[Saved data entries]

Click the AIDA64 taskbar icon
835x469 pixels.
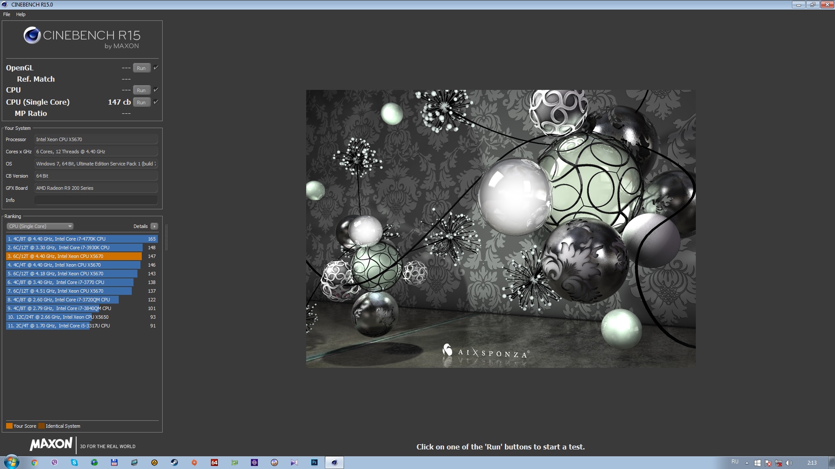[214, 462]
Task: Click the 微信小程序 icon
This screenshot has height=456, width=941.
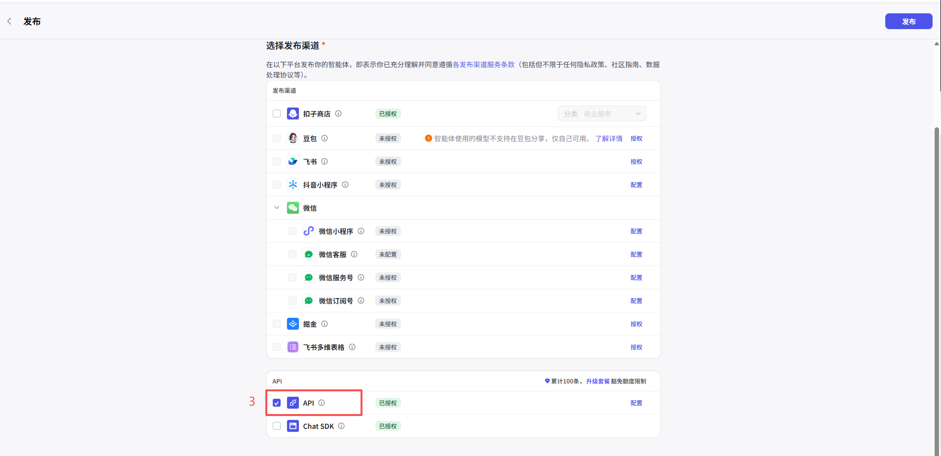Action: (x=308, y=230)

• **ACTION ITEM**
Each entry needs to be retyped exactly; the pictures stay out.

• **WRITTEN ANSWER**
Click the AIDA64 taskbar icon
835x469 pixels.
[214, 462]
Task: Click the 微信小程序 icon
This screenshot has height=456, width=941.
Action: (x=308, y=230)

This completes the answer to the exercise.